● **Material for the task**
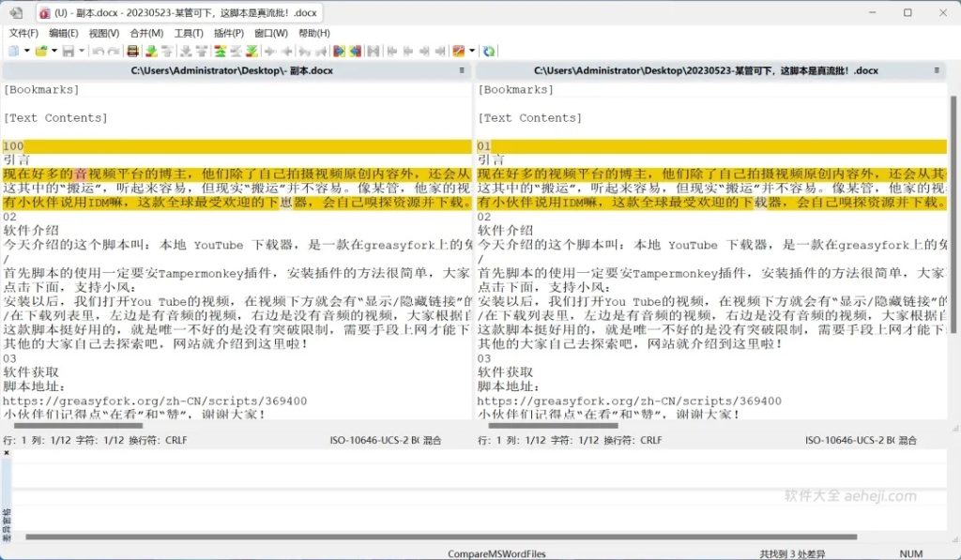Copy current difference to the left pane
Viewport: 961px width, 560px height.
[x=353, y=52]
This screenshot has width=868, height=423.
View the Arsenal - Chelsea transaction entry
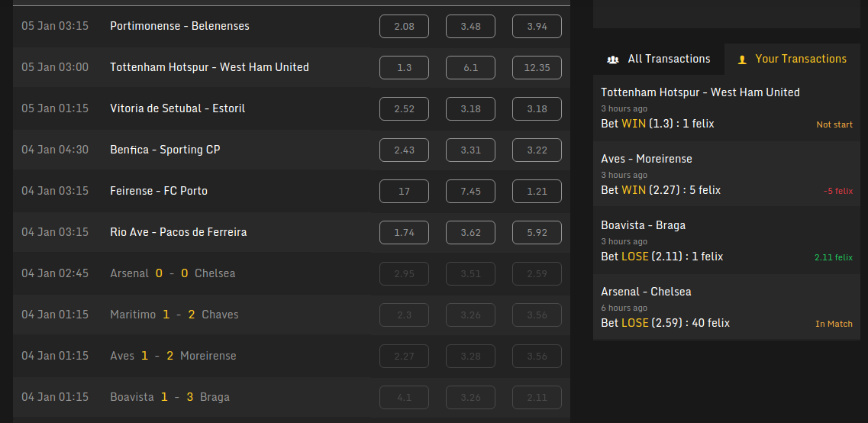click(x=727, y=307)
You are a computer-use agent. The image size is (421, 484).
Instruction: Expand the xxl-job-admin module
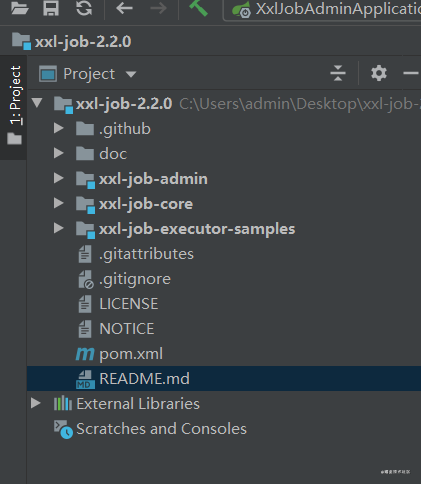pos(58,178)
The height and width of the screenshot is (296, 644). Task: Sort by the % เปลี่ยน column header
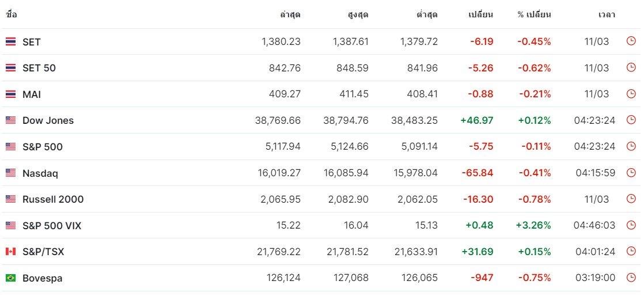click(x=534, y=14)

● **Task details**
Your task is to write out, exactly and without pictures, only the lines from the one holding "This screenshot has width=868, height=423." to the last line of the data.

● **Answer box**
This screenshot has width=868, height=423.
View the Arsenal - Chelsea transaction entry
click(x=727, y=307)
You are a computer-use agent. The image size is (421, 484).
Instruction: Expand the xxl-job-admin module
pos(58,178)
The height and width of the screenshot is (296, 644). Task: Sort by the % เปลี่ยน column header
click(x=534, y=14)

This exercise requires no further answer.